It was a relief to go shopping last month for Aoife's school uniform. There could be no arguments, no tantrums, no histrionics. We just had to work through the list of items, try them on and make the purchase. She knew there would be no point in the usual sulking and general bad behaviour that has become the pattern of our shopping expeditions. The school insists on full uniform and so all her vitriol was directed against the teachers and, for once, not against me.
I can't believe the transformation that has taken place in Aoife this summer. Anything that I say is contradicted and anything I do is ridiculed. My influence over her has been diminished to nilch and the opinions of Sandra, Suzanne, Aisling or whomever is flavour of the week taken on board - and that is not to mention Luke, Daniel, Peter or whoever.
I wail to my mother how impossible she is and she replies how alike we are. Giving parents grief is part of the maturing process, it seems.

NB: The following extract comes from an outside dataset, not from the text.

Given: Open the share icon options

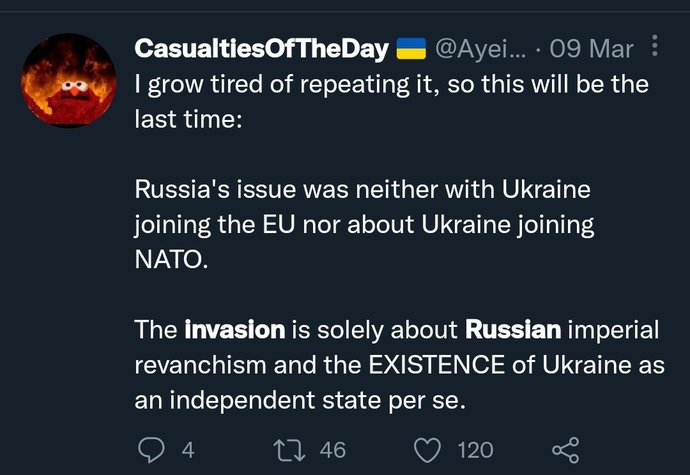Looking at the screenshot, I should click(x=566, y=450).
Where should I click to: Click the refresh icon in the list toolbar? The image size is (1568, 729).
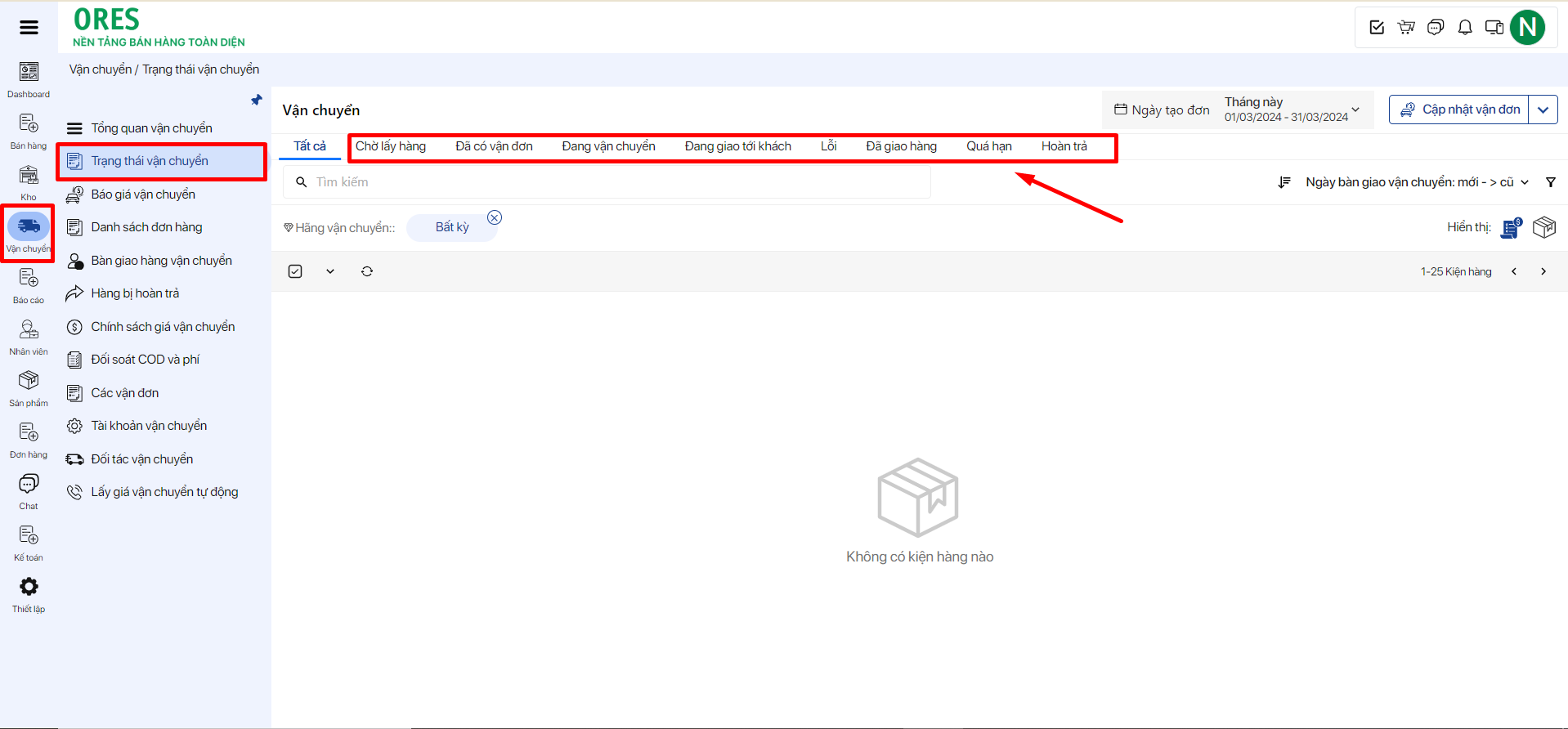[x=367, y=271]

The phone virtually belongs to Aoife. Every single day this summer there was a stand-up row when I tell her to get off it. "Because-I-say-so" I screech when she asks why. Then the door slams and crash, bang, wallop goes on in her bedroom. I refused to let her go to the over-14s disco but she out-manoeuvred me and got around her father. Five little girls arrived at the house to get ready. They left dressed so provocatively that I spent the entire evening terrified that they would be gang-raped.
And did I get a whiff of cigarettes and alcohol? Ah no, I couldn't have, my imagination was playing up . . . A couple of days later she arrived home with her nose pierced. And then, when I take her on and tell her that at 14 her behaviour is unacceptable, I have to endure another day of raging hormones, massive mood swings - and then, without any warning, she is her old self, good-natured and accommodating.
Having had two boys who grunted their way through adolescence I am at my wit's end when I think of the next couple of years. Should I try to become her friend and admire her taste in clothes?
Should I go off to the jewellers with her and have my nose pierced too?
My instinct says no: take her on and set the limits. But my energy level for confrontation drops even at the thought of it all.